§ **Records for the exercise**:
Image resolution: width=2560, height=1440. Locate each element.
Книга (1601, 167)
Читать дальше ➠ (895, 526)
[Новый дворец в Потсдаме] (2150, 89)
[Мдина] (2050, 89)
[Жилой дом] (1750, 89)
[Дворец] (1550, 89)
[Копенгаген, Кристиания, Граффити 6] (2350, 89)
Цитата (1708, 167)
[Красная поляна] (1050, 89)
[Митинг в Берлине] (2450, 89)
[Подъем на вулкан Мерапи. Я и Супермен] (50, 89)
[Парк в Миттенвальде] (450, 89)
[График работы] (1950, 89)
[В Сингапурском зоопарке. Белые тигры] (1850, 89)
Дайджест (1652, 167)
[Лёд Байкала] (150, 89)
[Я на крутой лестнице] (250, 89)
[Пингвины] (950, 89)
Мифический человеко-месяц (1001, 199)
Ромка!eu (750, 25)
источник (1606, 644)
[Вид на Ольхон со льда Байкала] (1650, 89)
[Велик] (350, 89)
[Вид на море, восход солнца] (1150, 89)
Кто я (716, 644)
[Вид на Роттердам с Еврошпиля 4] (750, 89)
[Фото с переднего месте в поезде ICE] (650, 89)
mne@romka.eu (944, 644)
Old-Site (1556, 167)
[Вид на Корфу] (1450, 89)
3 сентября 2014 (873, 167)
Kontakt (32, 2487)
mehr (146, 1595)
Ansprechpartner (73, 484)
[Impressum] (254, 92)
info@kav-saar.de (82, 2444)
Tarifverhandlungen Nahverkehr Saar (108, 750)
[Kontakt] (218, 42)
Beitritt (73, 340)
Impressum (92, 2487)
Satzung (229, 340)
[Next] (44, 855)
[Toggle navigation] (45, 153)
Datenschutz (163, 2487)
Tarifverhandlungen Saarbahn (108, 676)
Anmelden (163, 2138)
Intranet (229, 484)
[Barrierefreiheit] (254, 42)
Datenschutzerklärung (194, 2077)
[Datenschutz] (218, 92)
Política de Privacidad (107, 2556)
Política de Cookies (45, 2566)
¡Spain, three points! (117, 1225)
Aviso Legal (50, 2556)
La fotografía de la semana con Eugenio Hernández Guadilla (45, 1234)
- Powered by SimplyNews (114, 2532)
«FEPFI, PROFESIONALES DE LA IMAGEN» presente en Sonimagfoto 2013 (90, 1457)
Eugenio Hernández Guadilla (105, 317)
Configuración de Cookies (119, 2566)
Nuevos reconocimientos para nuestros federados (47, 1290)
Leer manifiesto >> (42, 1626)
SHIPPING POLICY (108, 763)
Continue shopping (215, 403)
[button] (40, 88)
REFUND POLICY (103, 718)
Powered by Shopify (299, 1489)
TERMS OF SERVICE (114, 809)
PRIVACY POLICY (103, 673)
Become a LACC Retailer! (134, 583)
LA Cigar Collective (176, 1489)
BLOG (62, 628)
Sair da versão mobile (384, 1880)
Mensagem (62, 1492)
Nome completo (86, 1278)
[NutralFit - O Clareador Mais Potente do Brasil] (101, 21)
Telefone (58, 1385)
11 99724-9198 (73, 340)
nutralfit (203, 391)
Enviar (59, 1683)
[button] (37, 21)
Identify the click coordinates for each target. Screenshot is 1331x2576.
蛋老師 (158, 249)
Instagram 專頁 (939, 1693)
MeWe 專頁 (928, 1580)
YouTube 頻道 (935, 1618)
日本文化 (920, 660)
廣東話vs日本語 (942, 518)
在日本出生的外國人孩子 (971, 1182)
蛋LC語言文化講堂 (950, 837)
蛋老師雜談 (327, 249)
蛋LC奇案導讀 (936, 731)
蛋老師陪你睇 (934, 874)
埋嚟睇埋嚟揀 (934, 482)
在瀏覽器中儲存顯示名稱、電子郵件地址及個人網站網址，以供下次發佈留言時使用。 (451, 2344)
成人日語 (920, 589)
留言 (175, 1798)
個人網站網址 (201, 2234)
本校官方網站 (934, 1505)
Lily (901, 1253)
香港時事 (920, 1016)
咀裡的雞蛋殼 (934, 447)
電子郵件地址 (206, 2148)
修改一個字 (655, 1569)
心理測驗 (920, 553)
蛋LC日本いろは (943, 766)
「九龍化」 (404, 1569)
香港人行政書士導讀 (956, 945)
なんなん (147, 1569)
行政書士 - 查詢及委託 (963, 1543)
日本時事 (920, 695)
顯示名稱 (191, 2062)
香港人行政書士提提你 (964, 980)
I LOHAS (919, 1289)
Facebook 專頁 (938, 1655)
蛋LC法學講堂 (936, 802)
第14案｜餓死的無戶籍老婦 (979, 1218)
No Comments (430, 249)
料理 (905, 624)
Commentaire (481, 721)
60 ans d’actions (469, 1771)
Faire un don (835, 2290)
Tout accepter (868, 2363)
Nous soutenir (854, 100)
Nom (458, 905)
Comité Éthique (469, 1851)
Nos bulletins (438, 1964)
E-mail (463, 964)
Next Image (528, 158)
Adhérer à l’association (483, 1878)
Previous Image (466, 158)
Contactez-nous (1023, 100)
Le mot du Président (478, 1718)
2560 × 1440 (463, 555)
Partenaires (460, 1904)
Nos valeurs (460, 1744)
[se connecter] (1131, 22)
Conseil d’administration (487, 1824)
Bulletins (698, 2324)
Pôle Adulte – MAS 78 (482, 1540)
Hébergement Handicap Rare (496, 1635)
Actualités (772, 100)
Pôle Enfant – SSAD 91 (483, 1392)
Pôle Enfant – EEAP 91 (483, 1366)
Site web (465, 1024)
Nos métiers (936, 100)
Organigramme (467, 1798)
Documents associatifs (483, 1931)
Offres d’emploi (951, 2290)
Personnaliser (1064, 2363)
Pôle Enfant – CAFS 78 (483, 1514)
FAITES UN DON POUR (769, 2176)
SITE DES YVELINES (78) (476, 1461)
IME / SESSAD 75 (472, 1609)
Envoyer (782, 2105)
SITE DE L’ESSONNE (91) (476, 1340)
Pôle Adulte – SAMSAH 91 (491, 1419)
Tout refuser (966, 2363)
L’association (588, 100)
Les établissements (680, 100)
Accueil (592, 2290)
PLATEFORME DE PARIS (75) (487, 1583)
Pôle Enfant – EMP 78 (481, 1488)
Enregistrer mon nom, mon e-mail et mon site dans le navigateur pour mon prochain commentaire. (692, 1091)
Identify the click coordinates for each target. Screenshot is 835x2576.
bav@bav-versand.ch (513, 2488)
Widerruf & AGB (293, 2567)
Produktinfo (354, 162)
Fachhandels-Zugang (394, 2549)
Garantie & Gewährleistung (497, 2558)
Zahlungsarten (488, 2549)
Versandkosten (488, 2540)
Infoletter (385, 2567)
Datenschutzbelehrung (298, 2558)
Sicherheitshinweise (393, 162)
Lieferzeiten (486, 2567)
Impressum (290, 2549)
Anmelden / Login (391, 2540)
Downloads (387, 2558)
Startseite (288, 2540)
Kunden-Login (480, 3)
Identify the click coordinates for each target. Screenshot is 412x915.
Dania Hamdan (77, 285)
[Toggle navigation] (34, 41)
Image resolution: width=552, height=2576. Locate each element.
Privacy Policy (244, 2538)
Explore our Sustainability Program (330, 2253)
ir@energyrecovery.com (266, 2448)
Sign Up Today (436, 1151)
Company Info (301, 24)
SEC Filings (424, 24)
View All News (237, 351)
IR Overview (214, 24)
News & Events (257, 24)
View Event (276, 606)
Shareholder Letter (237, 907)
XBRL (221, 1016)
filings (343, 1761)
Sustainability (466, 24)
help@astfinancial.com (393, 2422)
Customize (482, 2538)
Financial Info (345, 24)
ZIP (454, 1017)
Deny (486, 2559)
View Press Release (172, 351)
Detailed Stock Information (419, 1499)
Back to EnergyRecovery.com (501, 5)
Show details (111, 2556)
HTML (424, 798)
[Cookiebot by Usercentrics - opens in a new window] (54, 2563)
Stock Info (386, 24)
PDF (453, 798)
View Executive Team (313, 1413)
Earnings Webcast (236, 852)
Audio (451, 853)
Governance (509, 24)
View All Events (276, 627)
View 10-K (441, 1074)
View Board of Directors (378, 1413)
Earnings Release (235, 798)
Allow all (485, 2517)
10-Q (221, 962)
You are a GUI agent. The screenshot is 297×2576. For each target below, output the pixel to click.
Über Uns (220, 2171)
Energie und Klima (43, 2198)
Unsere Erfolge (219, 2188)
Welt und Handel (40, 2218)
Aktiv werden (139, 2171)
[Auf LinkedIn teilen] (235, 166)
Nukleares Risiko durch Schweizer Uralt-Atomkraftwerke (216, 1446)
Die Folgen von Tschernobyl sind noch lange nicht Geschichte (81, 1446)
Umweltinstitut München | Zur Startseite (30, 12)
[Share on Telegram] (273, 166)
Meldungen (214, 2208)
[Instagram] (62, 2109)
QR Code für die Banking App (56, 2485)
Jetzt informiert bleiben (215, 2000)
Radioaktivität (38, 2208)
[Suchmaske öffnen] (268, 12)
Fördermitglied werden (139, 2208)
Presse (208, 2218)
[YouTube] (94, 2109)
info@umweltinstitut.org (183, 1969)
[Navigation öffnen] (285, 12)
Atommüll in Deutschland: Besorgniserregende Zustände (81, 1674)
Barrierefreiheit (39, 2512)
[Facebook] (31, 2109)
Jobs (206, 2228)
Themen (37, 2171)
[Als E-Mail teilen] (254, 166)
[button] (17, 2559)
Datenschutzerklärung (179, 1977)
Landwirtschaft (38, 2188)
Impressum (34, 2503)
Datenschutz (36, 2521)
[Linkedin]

§ **Work instruction**:
For this exercise, the answer is the lines from the one containing "Financial Info (345, 24)" through the end of the listing above, reproduced exactly.

§ **Output for this task**:
Financial Info (345, 24)
ZIP (454, 1017)
Deny (486, 2559)
View Press Release (172, 351)
Detailed Stock Information (419, 1499)
Back to EnergyRecovery.com (501, 5)
Show details (111, 2556)
HTML (424, 798)
[Cookiebot by Usercentrics - opens in a new window] (54, 2563)
Stock Info (386, 24)
PDF (453, 798)
View Executive Team (313, 1413)
Earnings Webcast (236, 852)
Audio (451, 853)
Governance (509, 24)
View All Events (276, 627)
View 10-K (441, 1074)
View Board of Directors (378, 1413)
Earnings Release (235, 798)
Allow all (485, 2517)
10-Q (221, 962)
You are a GUI agent. The screenshot is 297×2576. For each target below, output the pixel to click.
Über Uns (220, 2171)
Energie und Klima (43, 2198)
Unsere Erfolge (219, 2188)
Welt und Handel (40, 2218)
Aktiv werden (139, 2171)
[Auf LinkedIn teilen] (235, 166)
Nukleares Risiko durch Schweizer Uralt-Atomkraftwerke (216, 1446)
Die Folgen von Tschernobyl sind noch lange nicht Geschichte (81, 1446)
Umweltinstitut München | Zur Startseite (30, 12)
[Share on Telegram] (273, 166)
Meldungen (214, 2208)
[Instagram] (62, 2109)
QR Code für die Banking App (56, 2485)
Jetzt informiert bleiben (215, 2000)
Radioaktivität (38, 2208)
[Suchmaske öffnen] (268, 12)
Fördermitglied werden (139, 2208)
Presse (208, 2218)
[YouTube] (94, 2109)
info@umweltinstitut.org (183, 1969)
[Navigation öffnen] (285, 12)
Atommüll in Deutschland: Besorgniserregende Zustände (81, 1674)
Barrierefreiheit (39, 2512)
[Facebook] (31, 2109)
Jobs (206, 2228)
Themen (37, 2171)
[Als E-Mail teilen] (254, 166)
[button] (17, 2559)
Datenschutzerklärung (179, 1977)
Landwirtschaft (38, 2188)
Impressum (34, 2503)
Datenschutz (36, 2521)
[Linkedin]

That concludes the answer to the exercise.